R Marchioli, F Avanzini, F Barzi, C Chieffo, A Di Castelnuovo, M.G Franzosi, E Geraci, A.P Maggioni, R.M Marfisi, N Mininni, G.L Nicolosi, M Santini, C Schweiger, L Tavazzi, G Tognoni, F Valagussa on behalf of GISSI-Prevenzione Investigators
DOI: http://dx.doi.org/10.1053/euhj.2000.2544 2085-2103 First published online: 2 November 2001

Abstract

Aims To present and discuss a comprehensive and ready to use prediction model of risk of death after myocardial infarction based on the very recently concluded follow-up of the large GISSI-Prevenzione cohort and on the integrated evaluation of different categories of risk factors: those that are non-modifiable, and those related to lifestyles, co-morbidity, background, and other conventional clinical complications produced by the index myocardial infarction.

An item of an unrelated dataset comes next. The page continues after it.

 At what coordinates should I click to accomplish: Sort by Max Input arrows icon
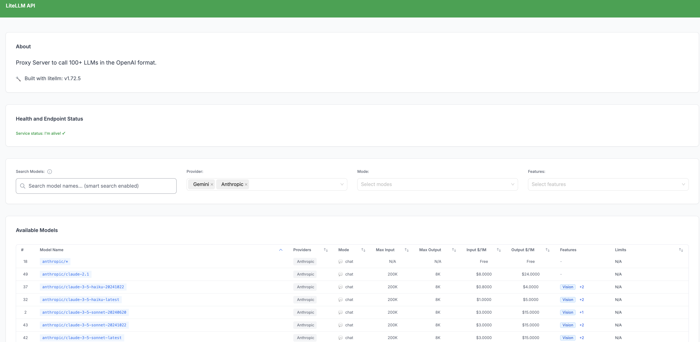[x=407, y=250]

Methods The 11–324 men and women recruited in the study within 3 months from their index myocardial infarction have been followed-up to 4 years. The following risk factors have been used in a Cox proportional hazards model: non-modifiable risk factors: age and sex; complications after myocardial infarction: indicators of left ventricular dysfunction (signs or symptoms of acute left ventricular failure during hospitalization, ejection fraction, NYHA class and extent of ventricular asynergy at echocardiography), indicators of electrical instability (number of premature ventricular beats per hour, sustained or repetitive arrhythmias during 24-h Holter monitoring), indicators of residual ischaemia (spontaneous angina pectoris after myocardial infarction, Canadian Angina Classification class, and exercise testing results); cardiovascular risk factors: smoking habits, history of diabetes mellitus and arterial hypertension, systolic and diastolic blood pressure, blood total and HDL cholesterol, triglycerides, fibrinogen, leukocytes count, intermittent claudication, and heart rate. Multiple regression modelling was assessed by receiver operating characteristic (ROC) analysis. Generalizability of the models was assessed through cross validation and bootstrapping techniques.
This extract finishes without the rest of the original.